AFAIK, the “problem” is not with the CD Text as such and what can be legally written … rather, what the average player can read and actually displays. The two can be mutually exclusive.

This issue has ben discussed for a long time now (a cursory search will confirm the truth of that), and I’m not sure what the solution is. Or even if there is one. Unless we are asked to do so, we haven’t been putting CD Text in now for quite some time. I know we are not alone. Clients sometimes change the track names at the very last minute as the record label uploads to digital before getting the CD pressed etc. I actually had a call last year from a very well known client’s manager complaining about the CD Text being “wrong” in his new car … except there wasn’t any CD Text on the CD: the car had retrieved Gracenote data.

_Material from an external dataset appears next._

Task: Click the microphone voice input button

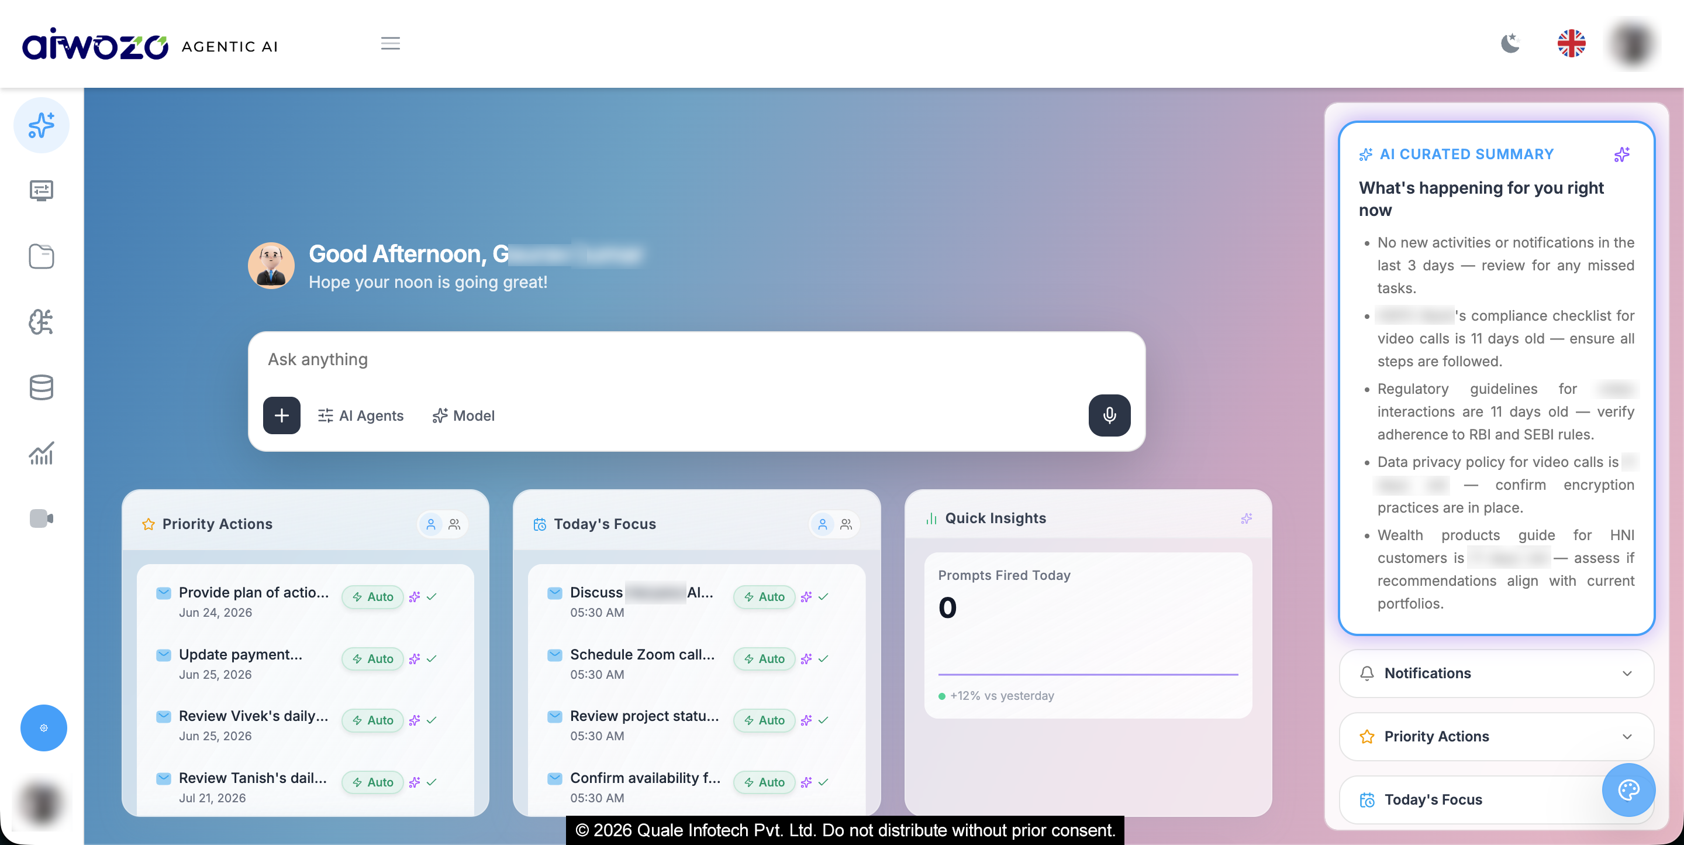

Apparently, the CD player can’t read text but retrieves internet data.

Same here. Labels do their own CD text for the most part.

But fwiw, I made a CD and a DDP with the É in Wavelab 8.0.4, and it appears fine (with correct accent) in Hofa, an old Sony CD player, the Mac command line “drutil cdtext” from a Pioneer BD drive, and in my car CD player.

But it doesn’t appear ok if I import the CD back into Wavelab 8.0.4. The É appears as a forward slash.

I also found a Sony Music commercial CD with Spanish language titles, and they didn’t use the accents for the CD Text, only for the artwork, so I guess they were being cautious.

I’d still be interested in knowing about any other major label CD’s that might do the same or different.

CD Text is only defined for unaccented ASCII and Japanese. Anything else that works is just by chance, and may break in another player. Surprising - but that’s just how it is.

Paul

CD Text is only defined for unaccented ASCII and Japanese. Anything else that works is just by chance, and may break in another player. Surprising - but that’s just how it is.